Lee Konitz/Dan Tepfer Duo at Jazz Standard
Met Ring 2012

4 Walls / Doubletoss Interludes - Cage and Cunningham at BAC

by Angela Sutton

Daniel Madoff, Brandon Collwes, Daniel Squire, Dylan Crossman, Photo by J. Cervantes

Photo: J. Cervantes

The Baryshnikov Arts Center presented a stunning remapping of modernist dance and music on Thursday night at the Jerome Robbins Theater in Manhattan. Pianist Alexei Lubimov and soprano Joelle Harvey provided the accompaniment, John Cage’s 4 Walls (1944), to a reconstituted performance of Merce Cunningham’s Doubletoss (1993).

4 Walls is an early Cage composition for solo piano (surprisingly, without extra hardware!). The work develops by contrasting heavy, single-note bass lines with chords in the piano’s upper register that become steadily thicker and more agitated despite the insertion of sudden silences. Mr. Lubimov, equipped with a lid-less Steinway and a desk lamp, performed the piece with great vigor and precise timing.

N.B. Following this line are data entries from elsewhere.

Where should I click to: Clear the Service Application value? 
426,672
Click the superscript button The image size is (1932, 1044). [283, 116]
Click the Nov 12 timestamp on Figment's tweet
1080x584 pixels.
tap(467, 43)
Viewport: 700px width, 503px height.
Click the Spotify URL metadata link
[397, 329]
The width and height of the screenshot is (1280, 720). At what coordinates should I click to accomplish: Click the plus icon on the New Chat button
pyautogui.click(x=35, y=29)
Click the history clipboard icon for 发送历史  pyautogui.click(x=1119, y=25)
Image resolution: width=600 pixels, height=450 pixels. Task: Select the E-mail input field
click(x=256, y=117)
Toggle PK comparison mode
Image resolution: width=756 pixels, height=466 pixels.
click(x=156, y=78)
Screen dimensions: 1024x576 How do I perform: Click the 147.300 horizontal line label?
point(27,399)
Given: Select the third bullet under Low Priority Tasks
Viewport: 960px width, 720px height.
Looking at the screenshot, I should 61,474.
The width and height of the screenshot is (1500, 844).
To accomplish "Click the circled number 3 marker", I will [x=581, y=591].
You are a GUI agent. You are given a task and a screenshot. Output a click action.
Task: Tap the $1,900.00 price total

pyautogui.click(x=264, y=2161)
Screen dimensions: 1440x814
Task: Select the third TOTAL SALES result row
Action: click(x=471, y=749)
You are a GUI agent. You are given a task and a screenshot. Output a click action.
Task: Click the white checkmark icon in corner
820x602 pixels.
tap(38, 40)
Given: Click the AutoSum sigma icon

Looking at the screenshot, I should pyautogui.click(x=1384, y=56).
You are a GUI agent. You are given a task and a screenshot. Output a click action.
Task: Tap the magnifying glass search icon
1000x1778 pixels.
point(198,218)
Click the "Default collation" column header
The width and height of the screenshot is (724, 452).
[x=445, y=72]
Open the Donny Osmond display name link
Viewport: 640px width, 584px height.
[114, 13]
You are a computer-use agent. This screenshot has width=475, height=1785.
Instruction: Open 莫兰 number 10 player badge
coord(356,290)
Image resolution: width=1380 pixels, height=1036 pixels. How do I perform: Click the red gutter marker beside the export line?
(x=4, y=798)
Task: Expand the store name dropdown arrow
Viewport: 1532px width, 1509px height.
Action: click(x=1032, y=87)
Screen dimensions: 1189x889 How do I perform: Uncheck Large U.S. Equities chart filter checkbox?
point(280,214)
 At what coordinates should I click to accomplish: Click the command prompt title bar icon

Doubletoss, originally presented with abstract music by Takehisa Kosugi and recalibrated for 4 Walls by former Merce Cunningham Dance Company member Robert Swinston, was the first piece Cunningham presented after his lifelong partnership with Cage ended upon Cage’s death in 1992. The name comes from its die-rolling creation process, which merged two dance patterns into one piece. One group of dancers, wearing street clothes, moves slowly and fluidly across the stage, while another, in nude leotards and black netting, moves manically about, alternately supporting and manipulating the first group (who appear ignorant of their presence), or withdrawing behind a scrim.

Although the MCDC famously dropped “storytelling,” some narrative clearly exists here: The netting group acts as an ethereal mirror to the street-clothes group, and the fact that the same dancers are in both groups through a well-paced change of costume only heightens the perceived effect. The piece ultimately culminates as the street-clothes group suddenly begin to imitate their shadows. This apex—arriving after the soprano’s song of lost love from the balcony, and coinciding with the thickest portion of the piano score—became, for me, a heartbreaking representation of the moment of death. As the dancers approached the end of the work, they slowly separated again into one final, geometric tableaux.

There is still a chance to experience this powerful work, with two performances slated for today (Saturday) at the Jerome Robbins Theater.